In the weeks after Rachael Shaw-Rosenbaum, a first-year student at Yale, died by suicide in 2021, a group of strangers began convening on Zoom.

Some of them knew Ms. Shaw-Rosenbaum. But many only knew what she had been going through, as she struggled with suicidal thoughts and weighed the consequences of checking herself into the hospital.

One, a physician in her early 40s, had been told years ago to withdraw from Yale while she was hospitalized after a suicide attempt, an experience she recalls as chillingly impersonal, “like you’re being processed through this big machine.”

Another, a classical pianist in his 20s, withdrew from Yale amid episodes of hypomania and depression, feeling, as he put it, “not just excluded but rejected and cut off and forgotten about.”

Members of the group, which took the name Elis for Rachael, shared a complaint that Yale’s strict policies on mental health leaves — requiring students to withdraw without a guarantee of readmission, stripping them of health insurance and excluding them from campus — had penalized students at their most vulnerable moments.

“We discovered that there were just generations of Yalies who had had similar issues, who had kept quiet about it for decades and decades,” said Dr. Alicia Floyd, the physician, one of the group’s founders. “And we all felt like something needed to change.”

The organizing that began that day culminated last month in a legal settlement that considerably eases the process of taking a medical leave of absence at Yale.

Under the new policy, students will have the option to extend their insurance coverage for a year. They will no longer be banned from campus spaces or lose their campus jobs. Returning from leave will be simpler, with weight given to the opinion of the student’s health care provider.

Most strikingly, Yale has agreed to offer part-time study as an accommodation for students in some medical emergencies, a step it had resisted.

“My hope is that the changes that have emerged from these discussions will make it easier for students to ask for support, focus on their health and well-being and take time off if they wish, knowing that they can resume their studies when they are ready,” said Pericles Lewis, the dean of Yale College, in a message to students.

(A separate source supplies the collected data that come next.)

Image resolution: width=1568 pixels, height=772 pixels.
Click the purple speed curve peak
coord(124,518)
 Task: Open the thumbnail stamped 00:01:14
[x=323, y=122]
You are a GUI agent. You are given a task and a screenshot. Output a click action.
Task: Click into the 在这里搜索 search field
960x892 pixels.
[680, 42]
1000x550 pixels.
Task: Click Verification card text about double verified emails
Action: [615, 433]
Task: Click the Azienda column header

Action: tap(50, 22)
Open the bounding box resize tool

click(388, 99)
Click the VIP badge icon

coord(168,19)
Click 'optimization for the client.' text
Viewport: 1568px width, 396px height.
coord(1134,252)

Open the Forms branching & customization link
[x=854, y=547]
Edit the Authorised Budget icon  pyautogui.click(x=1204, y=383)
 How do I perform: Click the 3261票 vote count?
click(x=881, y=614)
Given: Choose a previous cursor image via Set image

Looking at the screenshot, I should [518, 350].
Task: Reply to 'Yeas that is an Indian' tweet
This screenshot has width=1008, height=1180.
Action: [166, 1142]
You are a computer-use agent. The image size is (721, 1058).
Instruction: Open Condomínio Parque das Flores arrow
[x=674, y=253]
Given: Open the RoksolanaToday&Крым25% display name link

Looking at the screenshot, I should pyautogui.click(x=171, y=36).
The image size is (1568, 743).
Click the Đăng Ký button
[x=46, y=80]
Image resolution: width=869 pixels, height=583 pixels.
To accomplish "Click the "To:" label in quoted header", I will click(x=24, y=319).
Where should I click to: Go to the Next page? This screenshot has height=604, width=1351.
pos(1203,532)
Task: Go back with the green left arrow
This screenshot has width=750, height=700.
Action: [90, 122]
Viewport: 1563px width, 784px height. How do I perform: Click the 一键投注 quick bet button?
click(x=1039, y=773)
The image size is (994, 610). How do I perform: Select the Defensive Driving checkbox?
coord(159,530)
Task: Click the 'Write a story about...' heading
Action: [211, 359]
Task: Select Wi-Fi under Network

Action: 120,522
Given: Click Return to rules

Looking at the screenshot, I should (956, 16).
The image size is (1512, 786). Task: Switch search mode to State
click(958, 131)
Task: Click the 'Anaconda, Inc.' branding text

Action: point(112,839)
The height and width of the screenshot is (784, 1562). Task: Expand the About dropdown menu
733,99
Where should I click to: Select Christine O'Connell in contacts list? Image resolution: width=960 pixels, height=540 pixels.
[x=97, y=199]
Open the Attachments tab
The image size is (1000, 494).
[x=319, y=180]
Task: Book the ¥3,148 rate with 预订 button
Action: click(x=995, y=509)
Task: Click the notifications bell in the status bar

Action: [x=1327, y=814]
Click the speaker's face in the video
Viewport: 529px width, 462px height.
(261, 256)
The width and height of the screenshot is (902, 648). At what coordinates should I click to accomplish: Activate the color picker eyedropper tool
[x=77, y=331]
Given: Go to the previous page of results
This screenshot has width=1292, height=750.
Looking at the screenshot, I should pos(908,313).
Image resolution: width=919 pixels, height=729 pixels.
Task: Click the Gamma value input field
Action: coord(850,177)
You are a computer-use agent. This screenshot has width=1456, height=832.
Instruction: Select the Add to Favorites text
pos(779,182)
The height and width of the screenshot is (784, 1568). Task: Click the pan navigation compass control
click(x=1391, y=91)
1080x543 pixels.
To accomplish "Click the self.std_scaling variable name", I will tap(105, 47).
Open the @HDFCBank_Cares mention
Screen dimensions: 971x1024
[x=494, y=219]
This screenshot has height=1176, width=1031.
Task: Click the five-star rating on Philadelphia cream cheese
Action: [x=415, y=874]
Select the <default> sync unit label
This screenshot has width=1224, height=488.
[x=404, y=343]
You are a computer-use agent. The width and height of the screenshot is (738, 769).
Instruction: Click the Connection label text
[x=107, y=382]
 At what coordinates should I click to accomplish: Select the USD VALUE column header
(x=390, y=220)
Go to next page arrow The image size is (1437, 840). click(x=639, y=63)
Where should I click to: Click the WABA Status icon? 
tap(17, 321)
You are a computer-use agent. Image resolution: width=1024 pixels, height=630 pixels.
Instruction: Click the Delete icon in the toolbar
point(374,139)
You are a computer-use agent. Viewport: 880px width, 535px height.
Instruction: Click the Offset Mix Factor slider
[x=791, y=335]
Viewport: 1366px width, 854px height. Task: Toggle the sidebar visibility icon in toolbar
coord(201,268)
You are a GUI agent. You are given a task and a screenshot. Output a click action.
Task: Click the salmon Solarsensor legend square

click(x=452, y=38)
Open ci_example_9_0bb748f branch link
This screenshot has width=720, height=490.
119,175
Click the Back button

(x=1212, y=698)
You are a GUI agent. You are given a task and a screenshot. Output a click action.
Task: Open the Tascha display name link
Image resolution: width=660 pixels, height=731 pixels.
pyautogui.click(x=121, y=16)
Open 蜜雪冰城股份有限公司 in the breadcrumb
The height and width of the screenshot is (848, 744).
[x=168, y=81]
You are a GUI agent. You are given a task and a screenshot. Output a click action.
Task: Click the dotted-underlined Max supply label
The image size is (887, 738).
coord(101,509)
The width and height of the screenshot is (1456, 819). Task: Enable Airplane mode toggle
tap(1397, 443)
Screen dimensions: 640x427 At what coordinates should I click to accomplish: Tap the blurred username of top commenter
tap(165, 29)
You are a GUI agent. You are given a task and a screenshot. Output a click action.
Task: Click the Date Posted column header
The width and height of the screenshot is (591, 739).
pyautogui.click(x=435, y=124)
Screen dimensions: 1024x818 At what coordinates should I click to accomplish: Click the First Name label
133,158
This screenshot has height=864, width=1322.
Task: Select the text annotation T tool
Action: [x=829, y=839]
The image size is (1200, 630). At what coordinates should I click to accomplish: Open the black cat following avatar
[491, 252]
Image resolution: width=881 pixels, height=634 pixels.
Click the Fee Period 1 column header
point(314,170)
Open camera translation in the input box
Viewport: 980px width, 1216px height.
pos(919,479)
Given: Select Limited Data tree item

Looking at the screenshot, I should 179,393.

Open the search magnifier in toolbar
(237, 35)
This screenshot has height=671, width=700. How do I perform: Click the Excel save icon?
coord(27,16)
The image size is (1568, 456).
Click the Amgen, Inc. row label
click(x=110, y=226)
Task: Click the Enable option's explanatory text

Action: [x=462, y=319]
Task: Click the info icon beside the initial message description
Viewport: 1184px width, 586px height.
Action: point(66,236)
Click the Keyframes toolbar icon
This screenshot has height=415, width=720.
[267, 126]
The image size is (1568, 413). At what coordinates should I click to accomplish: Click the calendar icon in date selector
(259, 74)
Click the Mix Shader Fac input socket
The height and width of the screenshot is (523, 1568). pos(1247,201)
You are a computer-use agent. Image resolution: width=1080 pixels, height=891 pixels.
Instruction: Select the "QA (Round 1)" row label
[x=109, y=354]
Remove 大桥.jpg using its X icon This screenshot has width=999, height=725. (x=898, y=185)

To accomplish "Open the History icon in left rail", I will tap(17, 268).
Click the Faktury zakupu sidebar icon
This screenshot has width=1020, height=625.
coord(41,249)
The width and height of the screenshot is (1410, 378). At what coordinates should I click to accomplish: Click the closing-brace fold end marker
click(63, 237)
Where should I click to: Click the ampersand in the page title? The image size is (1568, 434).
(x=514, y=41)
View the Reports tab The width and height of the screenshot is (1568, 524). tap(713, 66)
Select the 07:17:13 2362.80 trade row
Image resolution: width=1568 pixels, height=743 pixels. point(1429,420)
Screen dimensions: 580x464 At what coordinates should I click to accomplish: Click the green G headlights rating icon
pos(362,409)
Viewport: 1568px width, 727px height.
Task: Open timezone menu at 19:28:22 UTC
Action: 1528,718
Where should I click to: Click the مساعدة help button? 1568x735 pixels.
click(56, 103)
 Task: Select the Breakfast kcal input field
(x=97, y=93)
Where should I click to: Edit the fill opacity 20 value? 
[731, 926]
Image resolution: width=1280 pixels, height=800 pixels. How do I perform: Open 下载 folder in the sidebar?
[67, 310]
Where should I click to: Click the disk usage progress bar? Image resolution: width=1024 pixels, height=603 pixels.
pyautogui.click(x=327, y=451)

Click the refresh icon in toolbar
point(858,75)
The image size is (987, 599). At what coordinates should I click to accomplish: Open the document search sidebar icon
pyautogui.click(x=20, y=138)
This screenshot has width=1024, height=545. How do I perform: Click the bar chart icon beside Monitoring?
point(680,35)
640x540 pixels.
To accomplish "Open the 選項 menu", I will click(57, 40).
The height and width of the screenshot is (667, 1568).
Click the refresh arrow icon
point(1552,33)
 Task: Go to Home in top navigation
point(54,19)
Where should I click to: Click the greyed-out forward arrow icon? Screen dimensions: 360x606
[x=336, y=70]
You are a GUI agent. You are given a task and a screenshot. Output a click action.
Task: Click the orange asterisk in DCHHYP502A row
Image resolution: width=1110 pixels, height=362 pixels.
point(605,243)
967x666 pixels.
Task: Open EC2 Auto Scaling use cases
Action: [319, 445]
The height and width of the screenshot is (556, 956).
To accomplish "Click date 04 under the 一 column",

Yale declined to comment beyond the statement from Dean Lewis.

Yale’s withdrawal policies were the subject of a Washington Post investigation in November 2022. The same month, Elis for Rachael filed a class-action lawsuit accusing the university of discriminating against students with disabilities.

Yale is not the only elite university to face legal challenges over its mental health policies. The Department of Justice has investigated Brown and Princeton over their handling of withdrawals, and Stanford faced a similar class-action lawsuit in 2019.

By offering part-time study as an accommodation, Yale has provided relief beyond what Stanford did, said Monica Porter Gilbert, an attorney at the Bazelon Center for Mental Health Law who represented plaintiffs in both cases.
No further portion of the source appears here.